As we have seen, Python has sequence functions such as sorted() and reversed() that rearrange the items of a sequence. There are also functions that modify the structure of a sequence and which can be handy for language processing. Thus, zip() takes the items of two or more sequences and "zips" them together into a single list of pairs. Given a sequence s, enumerate(s) returns pairs consisting of an index and the item at that index.

>>> words = ['I', 'turned', 'off', 'the', 'spectroroute']
>>> tags = ['noun', 'verb', 'prep', 'det', 'noun']
>>> zip(words, tags)
[('I', 'noun'), ('turned', 'verb'), ('off', 'prep'),
('the', 'det'), ('spectroroute', 'noun')]
>>> list(enumerate(words))
[(0, 'I'), (1, 'turned'), (2, 'off'), (3, 'the'), (4, 'spectroroute')]

For some NLP tasks it is necessary to cut up a sequence into two or more parts. For instance, we might want to "train" a system on 90% of the data and test it on the remaining 10%. To do this we decide the location where we want to cut the data [1], then cut the sequence at that location [2].

>>> text = nltk.corpus.nps_chat.words()
>>> cut = int(0.9 * len(text)) [1]
>>> training_data, test_data = text[:cut], text[cut:] [2]
>>> text == training_data + test_data [3]
>>> len(training_data) / len(test_data) [4]
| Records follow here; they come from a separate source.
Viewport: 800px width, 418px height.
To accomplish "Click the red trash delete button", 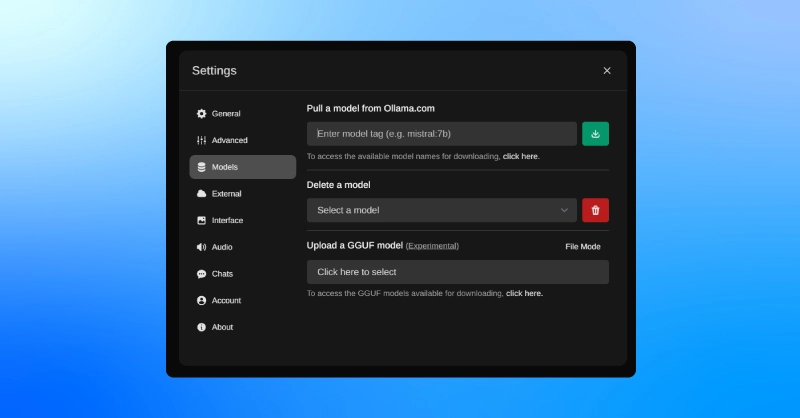I will click(x=595, y=210).
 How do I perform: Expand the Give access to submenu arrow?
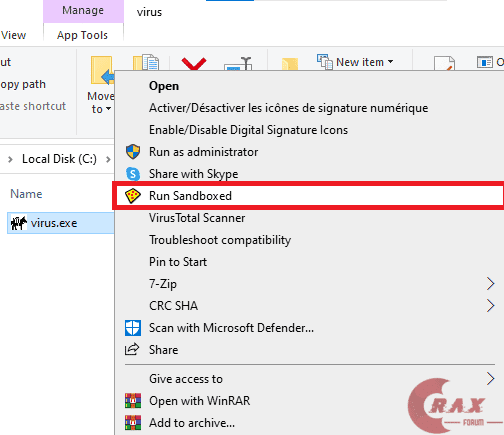click(x=490, y=379)
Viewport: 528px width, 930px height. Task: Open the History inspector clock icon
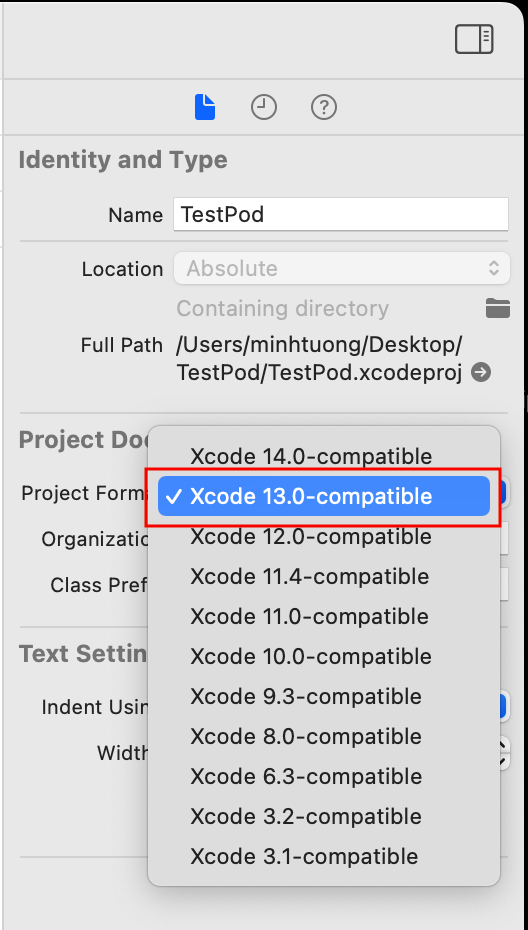263,108
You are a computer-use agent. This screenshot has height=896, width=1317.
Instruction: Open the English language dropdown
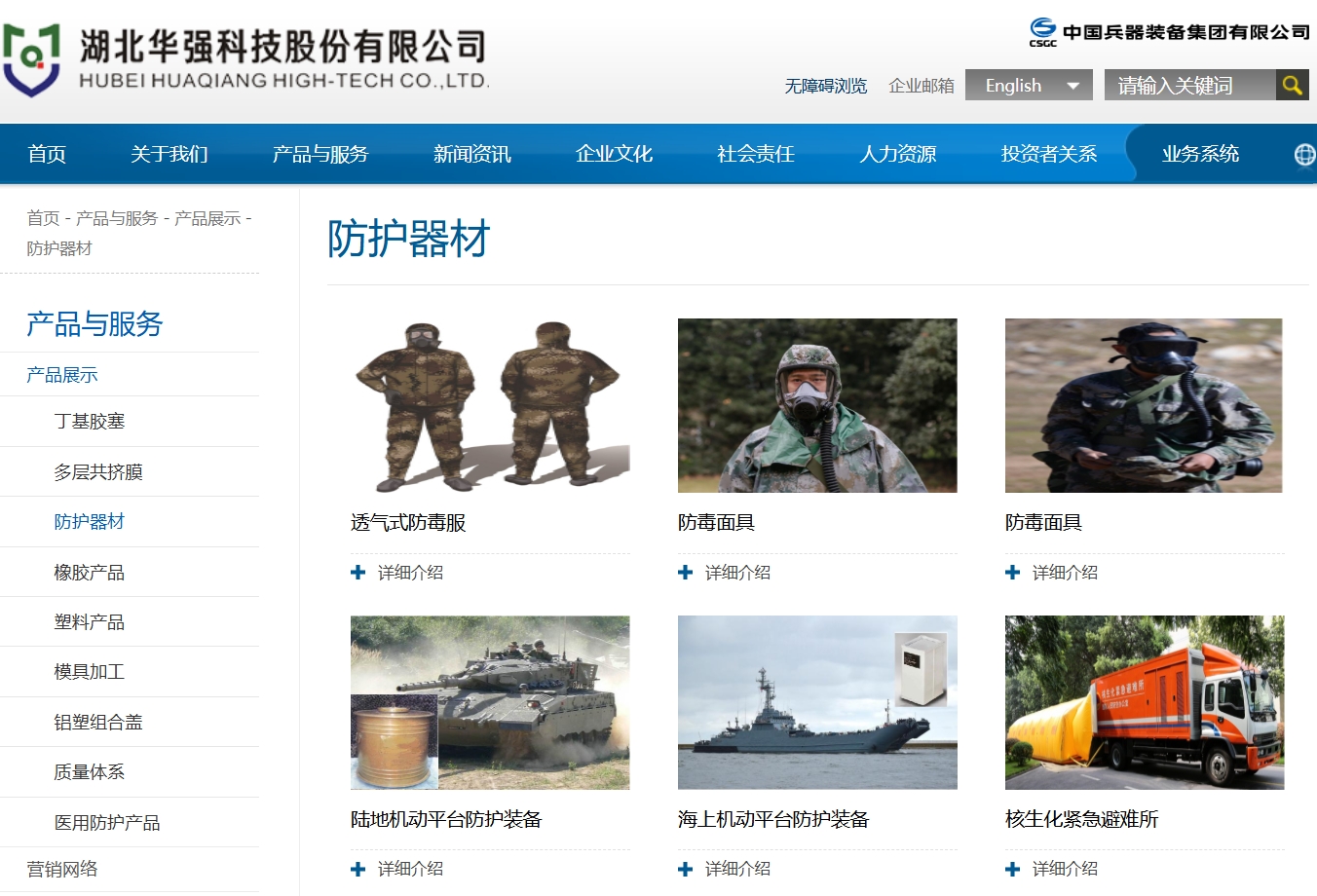1029,86
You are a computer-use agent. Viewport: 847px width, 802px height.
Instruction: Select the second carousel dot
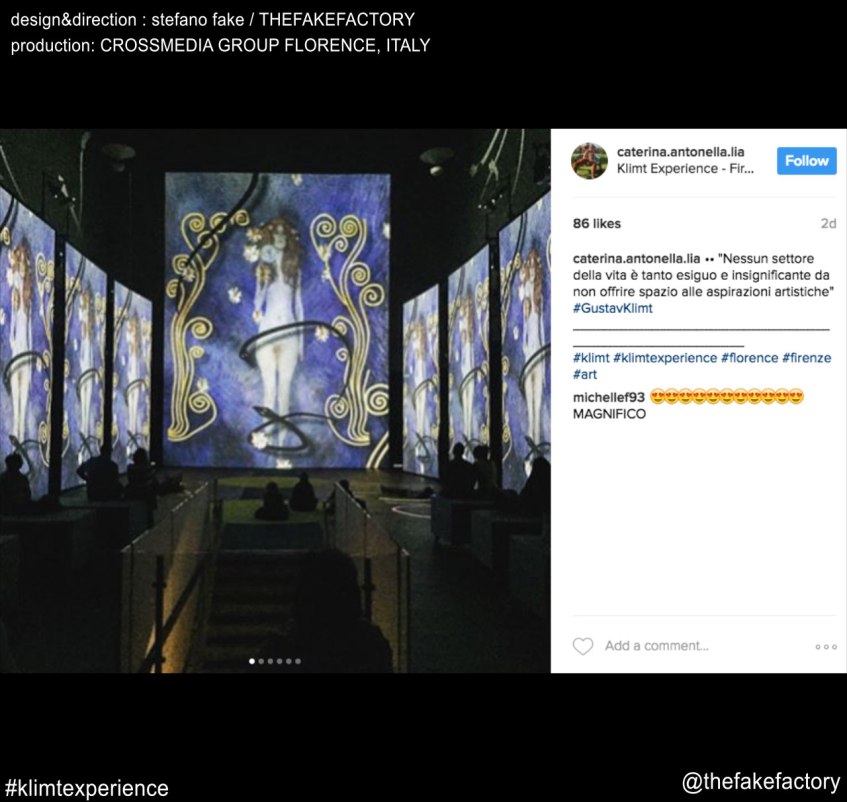tap(261, 661)
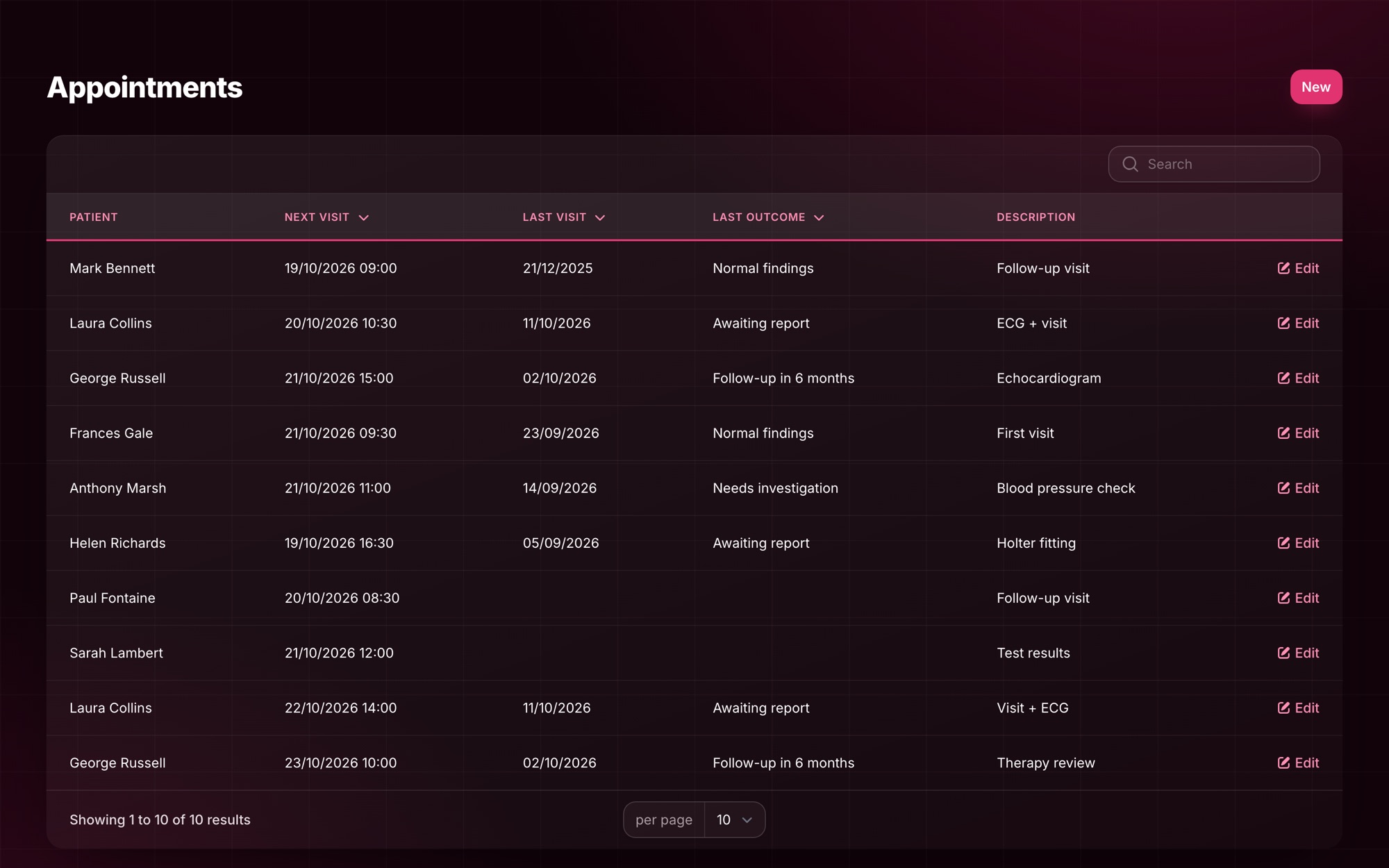The image size is (1389, 868).
Task: Click the New appointment button
Action: point(1316,87)
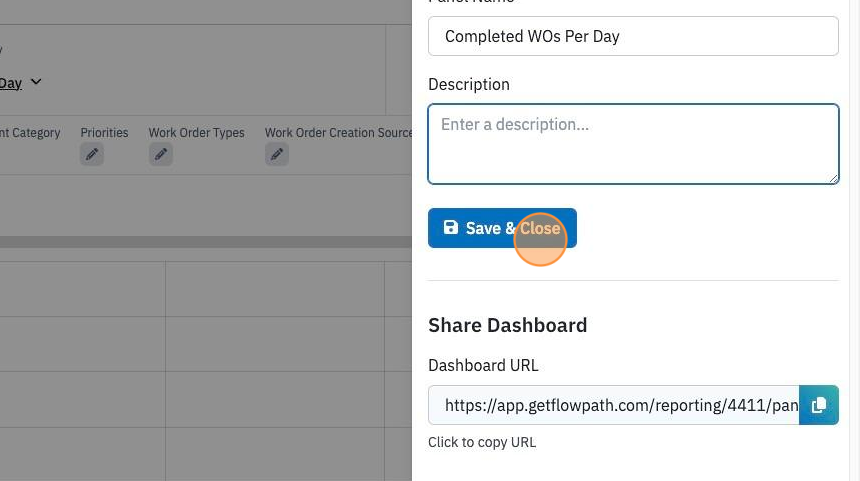Viewport: 860px width, 481px height.
Task: Save and close the panel settings
Action: 502,228
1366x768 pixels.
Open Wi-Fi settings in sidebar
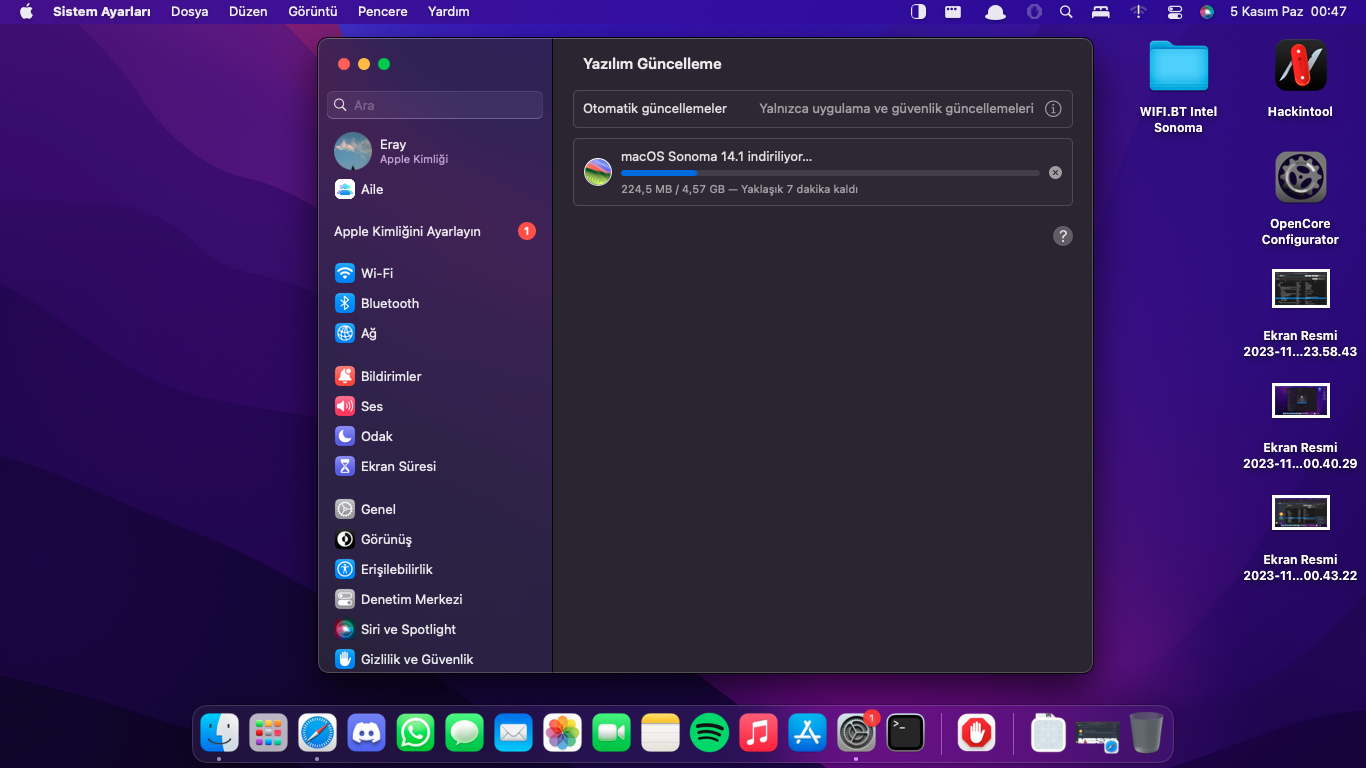[376, 273]
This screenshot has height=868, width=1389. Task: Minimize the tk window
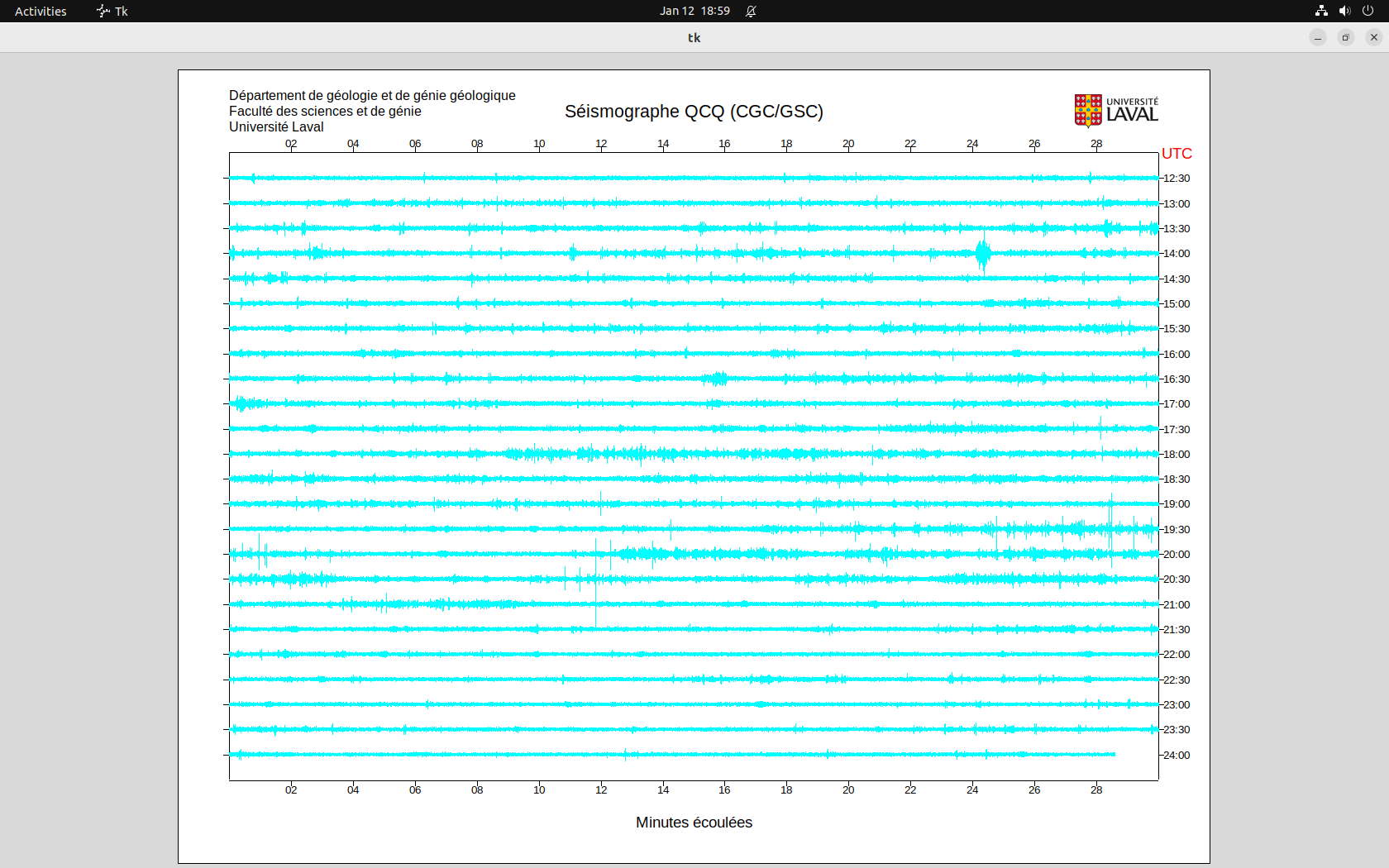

We can verify that none of the original data is lost during this process, nor is it duplicated [3]. We can also verify that the ratio of the sizes of the two pieces is what we intended [4].

Combining Different Sequence Types

Let's combine our knowledge of these three sequence types, together with list comprehensions, to perform the task of sorting the words in a string by their length.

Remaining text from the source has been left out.